Finally, for landfills, and more broadly soils including wetlands and rice paddies, a very common technique is to use a flux chamber, where the concentration of the gas coming off the soil is measured as it fills the chamber, allowing you to determine the amount of methane produced by an area over a known time period.

Measuring Fluxes#

Recall that the overall flux of a compound of interest is the flux related to advection and the flux related to diffusion. The flux related to advection is calculated knowing the velocity of a fluid (air, water) and the concentration of the element/compound of interest in that fluid.

\[F_a = v C\]

Where \(F\) is the flux, \(v\) is the velocity of the fluid (m s-1) and \(C\) is the concentration of that element or compound in the fluid (kg m-3). This gives units of Flux of kg m-2 s-1 – or an amount (kg) per unit area (m-2) per unit of time. The advective flux is what moves a plume of methane from point A to point B, or moves the concentration of a contaminant, say a toxic metal, down a river from point X to point Y.

In addition to advection, there is a flux related to diffusion, which we have seen earlier this term in Global Environment, and was encountered in Michaelmas term as well.

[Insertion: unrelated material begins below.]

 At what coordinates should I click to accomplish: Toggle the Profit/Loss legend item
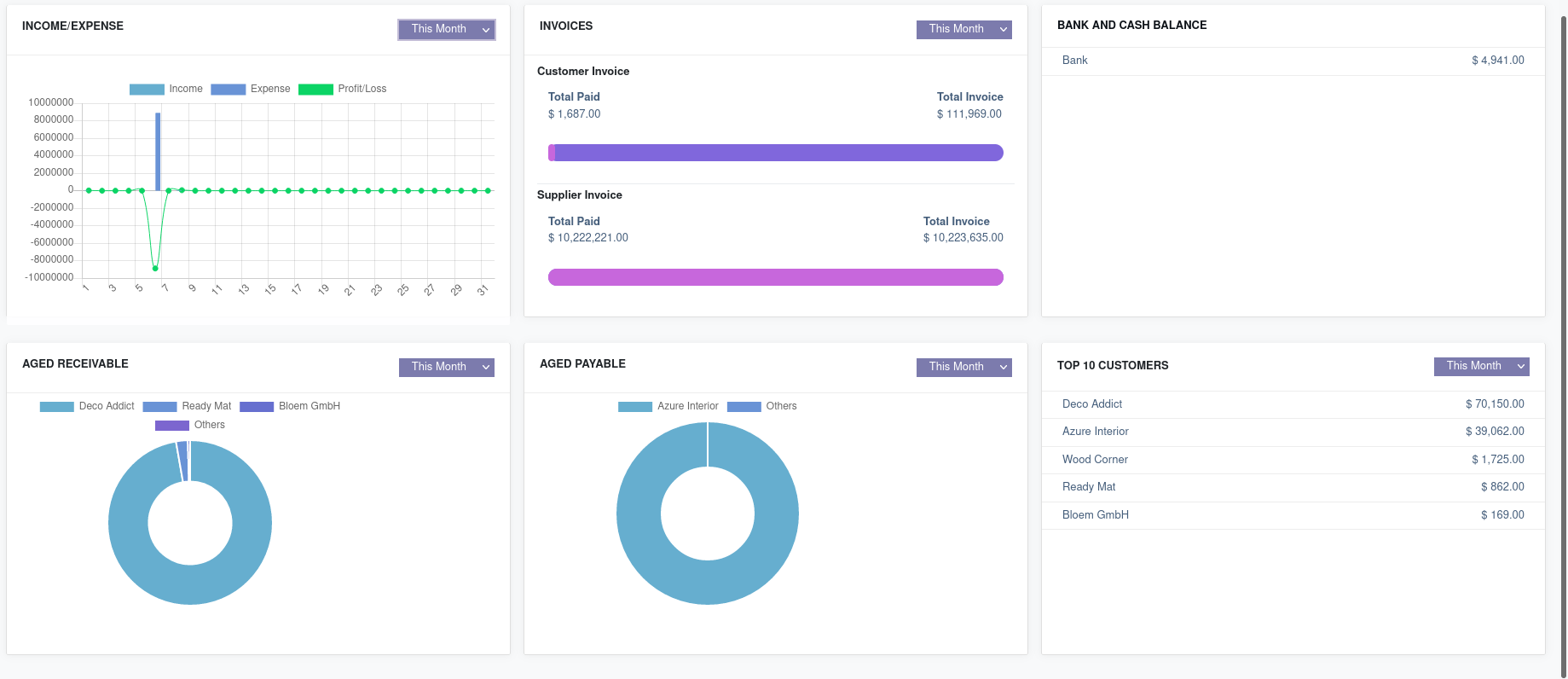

At its essence, diffusion refers to the ‘random walks’, or the random movement of particles due to kinetic energy, and results in the net movement of the diffusing substance from a higher to a lower concentration.

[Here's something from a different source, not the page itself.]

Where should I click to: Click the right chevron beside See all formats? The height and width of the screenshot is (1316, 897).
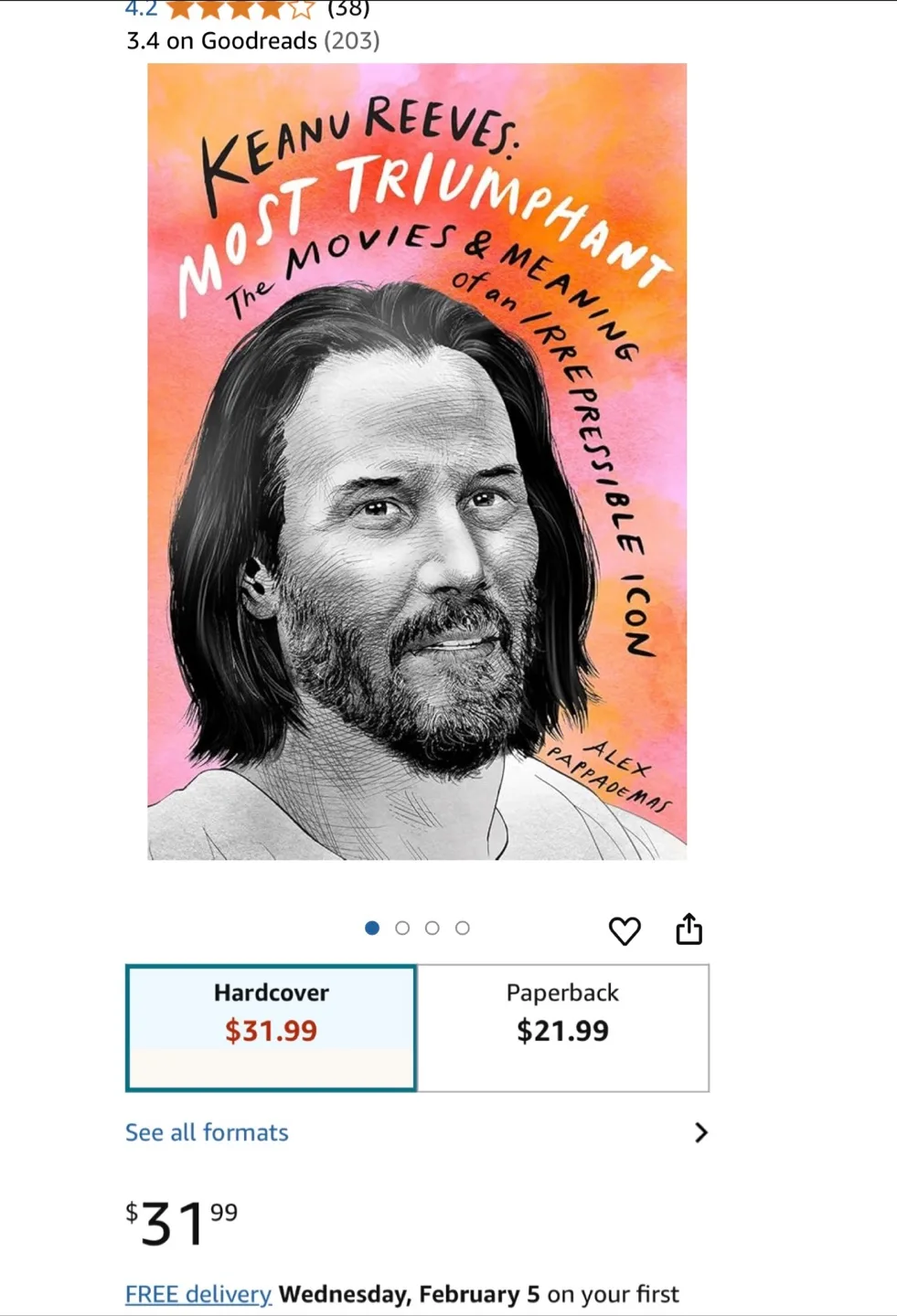pyautogui.click(x=701, y=1133)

Mathematically the diffusive flux is given by:

\[F_d = -D \dv{C}{x}\]

Where \(D\) is the diffusion coefficient, which is a property of the compound of interest (e.g. methane in soil) as well as of the media through which it is moving (the soil, and how porous it is, and what the shape and connectivity of those pores are). \(D\) has units of m2 s-1, and \(\dv{C}{x}\) is the gradient of the gas concentration in the soil. By convention, the diffusive flux is negative because depth is positive going down into the soil.

The diffusion coefficient takes into account the soil tortuosity and porosity, and is often calculated as

\[D = D_0^{\tau^2(f(e))}\]

where \(D_0\) is the diffusion of gas in air (m2 s-1), \(e\) is the soil air-filled porosity (m3 air/m3 soil), and \(\tau\) is the tortuosity of the soil. Tortuosity gives us a sense of how straight a path is through the soil matrix. It is the ratio of the actual flow path length to a straight path length and formulations for the tortuosity include the porosity (\(e\)). This is illustrated in Fig. 8.26.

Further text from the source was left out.